My apologies for not writing sooner. My 7 fans have been quite anxious to hear the latest in our lives, and while I hate to disappoint anyone, life has been a bit wild and writing has taken a place on the backburner...the stove never turned completely off however…more of a long simmer.
Speaking of simmering, how is it exactly that you moms that work 5 days a week are able to still feed your family? For the past few weeks I’ve been putting in more hours than normal, and my family has suffered, meal-wise. Usually about 4:45 pm I call Billy and say, “Well, I have no idea what to feed you people for dinner. I have one bruised apple, rice, and popcorn”. Obviously we eat the popcorn.
I am hoping to get back to more of a normal “trophy wife” schedule” just as soon as I can get my hours down to reasonable. On my days off I prefer to 1. Sit in the sun
2. Drink coffee 3. Look at the pretty flowers I have planted. Unfortunately I have exactly 5 minutes to do all that, and then the errands and chores begin. I’m not complaining though. Being a mom/wife is my favorite job, and the only one I don’t want to quit at the moment.
Have I mentioned that life has been a bit wild lately? The Repennings like to go big or go home. In the course of one month, Billy turned 50, our cat of almost 18 years died, and both the youngest and eldest Repenning will have a graduation. Geeze. It makes me tired even thinking about it all.
Besides the cat’s timely passing, all of the craziness is good and exciting. Next week we will gather for Zoe’s kindergarten graduation. We told Mrs. Ryberg that this is the last Repenning graduation for reals this time. Zoe is so excited for her big day. She has been humming all the songs she will sing for us in preparation, and keeps asking me if we can go to the picnic afterwards to continue the celebration. I’ve had to remind her a few times that “no, we can’t do the picnic after your graduation because we have to drive to Boulder next so we can watch Jack graduate too”. To Zoe, this is nonsense.
Having a child graduate from high school is very exciting. I’m also panicking because I have yet to see his cap and gown, and even though I know I ordered one, I feel like there may be a crisis ahead. Also, did I pay all the fees so he can walk? And did he really get through all his classes? And shouldn’t he be 7 years old still, playing with light sabers and running all over the backyard screaming about Star Wars to his 2 year old brother?
People have asked if I feel sad about Jack graduating. Most of the time I can honestly say no, I am not sad at all. I feel relief and joy.
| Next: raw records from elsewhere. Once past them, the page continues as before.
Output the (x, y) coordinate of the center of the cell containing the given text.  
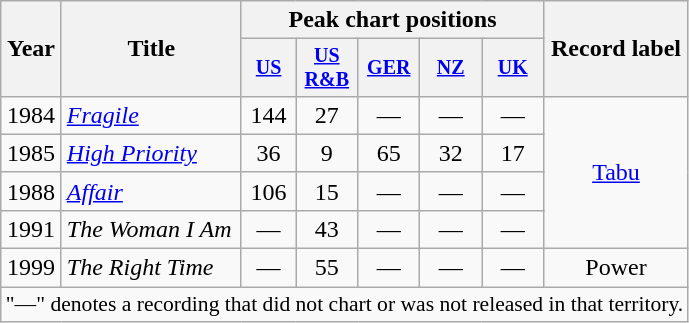
55 (327, 268)
27 (327, 115)
106 (268, 191)
1999 (32, 268)
144 (268, 115)
GER (389, 68)
1988 (32, 191)
1985 (32, 153)
65 (389, 153)
43 (327, 229)
1991 (32, 229)
Record label (616, 49)
15 (327, 191)
36 (268, 153)
17 (513, 153)
32 (451, 153)
Affair (151, 191)
Year (32, 49)
"—" denotes a recording that did not chart or was not released in that territory. (345, 305)
1984 (32, 115)
High Priority (151, 153)
The Right Time (151, 268)
Power (616, 268)
Peak chart positions (392, 20)
The Woman I Am (151, 229)
Title (151, 49)
USR&B (327, 68)
NZ (451, 68)
9 (327, 153)
US (268, 68)
Tabu (616, 172)
Fragile (151, 115)
UK (513, 68)
Detect which cell encompasses the target text, then output its [x, y] center coordinate. 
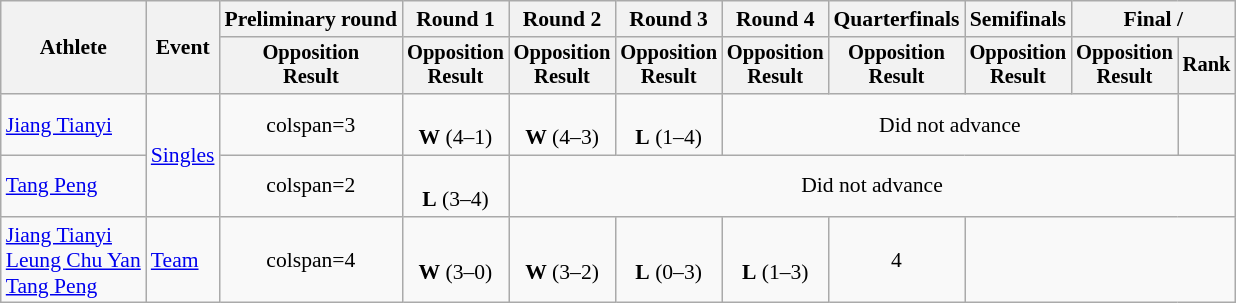
W (4–3) [562, 124]
colspan=2 [312, 186]
Tang Peng [74, 186]
L (1–4) [668, 124]
Final / [1153, 19]
Event [183, 48]
Quarterfinals [897, 19]
L (3–4) [456, 186]
Preliminary round [312, 19]
Semifinals [1018, 19]
Round 1 [456, 19]
Singles [183, 155]
Round 3 [668, 19]
W (4–1) [456, 124]
Jiang Tianyi [74, 124]
Rank [1207, 66]
colspan=3 [312, 124]
Round 2 [562, 19]
Round 4 [776, 19]
Athlete [74, 48]
Determine the (X, Y) coordinate at the center of the cell enclosing the given text.  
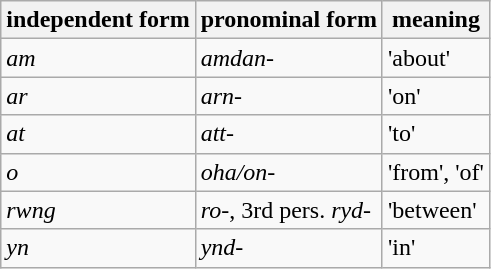
'about' (436, 58)
att- (288, 134)
am (98, 58)
meaning (436, 20)
at (98, 134)
rwng (98, 210)
pronominal form (288, 20)
arn- (288, 96)
'from', 'of' (436, 172)
ynd- (288, 248)
'between' (436, 210)
o (98, 172)
ar (98, 96)
amdan- (288, 58)
'in' (436, 248)
independent form (98, 20)
ro-, 3rd pers. ryd- (288, 210)
yn (98, 248)
'to' (436, 134)
oha/on- (288, 172)
'on' (436, 96)
Identify which cell holds the provided text, then report its (X, Y) central coordinate. 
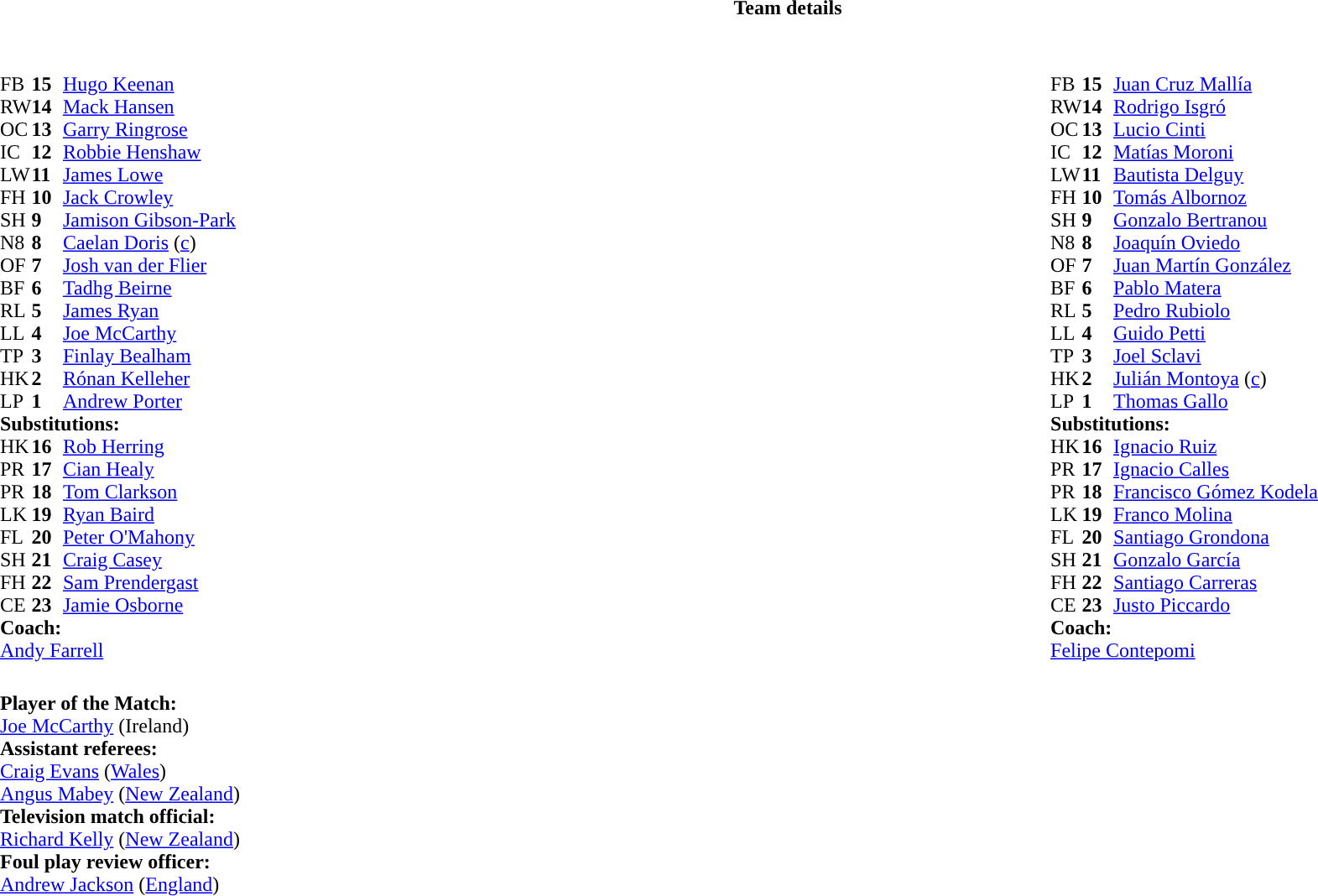
Rob Herring (149, 446)
Joe McCarthy (149, 334)
Francisco Gómez Kodela (1216, 492)
Josh van der Flier (149, 265)
Julián Montoya (c) (1216, 379)
Bautista Delguy (1216, 175)
Matías Moroni (1216, 153)
Ignacio Ruiz (1216, 446)
Pedro Rubiolo (1216, 310)
Craig Casey (149, 560)
Andy Farrell (117, 651)
Franco Molina (1216, 515)
Thomas Gallo (1216, 401)
Rónan Kelleher (149, 379)
Ignacio Calles (1216, 470)
Pablo Matera (1216, 289)
Jamison Gibson-Park (149, 220)
Lucio Cinti (1216, 129)
James Ryan (149, 310)
Tomás Albornoz (1216, 198)
Cian Healy (149, 470)
Jamie Osborne (149, 606)
Joel Sclavi (1216, 356)
Garry Ringrose (149, 129)
Tom Clarkson (149, 492)
Juan Cruz Mallía (1216, 84)
Mack Hansen (149, 107)
Tadhg Beirne (149, 289)
Finlay Bealham (149, 356)
Andrew Porter (149, 401)
Caelan Doris (c) (149, 243)
Santiago Carreras (1216, 582)
Santiago Grondona (1216, 537)
Joaquín Oviedo (1216, 243)
Felipe Contepomi (1185, 651)
Guido Petti (1216, 334)
Sam Prendergast (149, 582)
Gonzalo Bertranou (1216, 220)
Juan Martín González (1216, 265)
Peter O'Mahony (149, 537)
Ryan Baird (149, 515)
Robbie Henshaw (149, 153)
Jack Crowley (149, 198)
Gonzalo García (1216, 560)
Rodrigo Isgró (1216, 107)
Justo Piccardo (1216, 606)
Hugo Keenan (149, 84)
James Lowe (149, 175)
Determine the [X, Y] coordinate at the center of the cell enclosing the given text.  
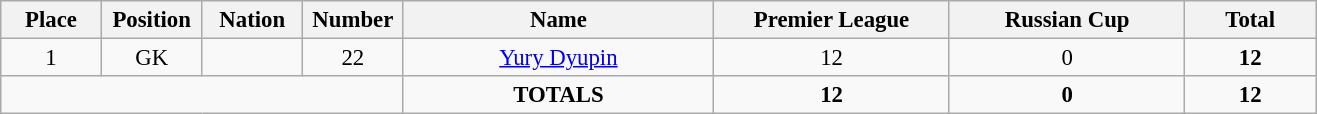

I’m thrilled he will stay home another year to attend community college, and I am very thankful he is becoming a man in so many ways. The only thing that saddens me is that Jack’s childhood has come to a close.
My firstborn child has somehow had an idyllic childhood, despite the many flaws of his mom and dad. He has lived in the same house for most of his life. He has attended one school. He has good buddies. He has happy memories. He has grown facial hair. He has had his share of hardships too, but in all, the boy has been blessed. And sheltered. And at times, crippled by the fear of the hard stuff he knows will eventually come his way.
Jack is about to take steps toward adulthood, as he walks down that aisle next week, to receive the diploma he has worked so hard to attain. All the projects, dioramas, poster board presentations, wax museums, book reports, goal fairs, math…all of this is over and done. Time to move on to the real test, which is using all the skills he has obtained thus far to start the next chapter. He might not have to do any more shoebox dioramas, but the projects and learning never end.
I don’t have any grand words of wisdom for Jack this week as he closes this chapter. The words have already been said: conversations over dinner, sitting around the fire pit, in the hallway by the bathroom…18 years of talking. Sure, the talking will continue, but there is a shift in our discussions. Jack is a young man, one we respect, and while I may not agree with his outlook on every subject, I will encourage his thought process and support him unconditionally. Being a mom to this kid is a privilege, blessing, and gift. He humbles me often, makes me laugh out loud, and challenges me to be a better person daily. For the abundant gifts that come directly from the Hand of God I am thankful, and for Jack, I am content.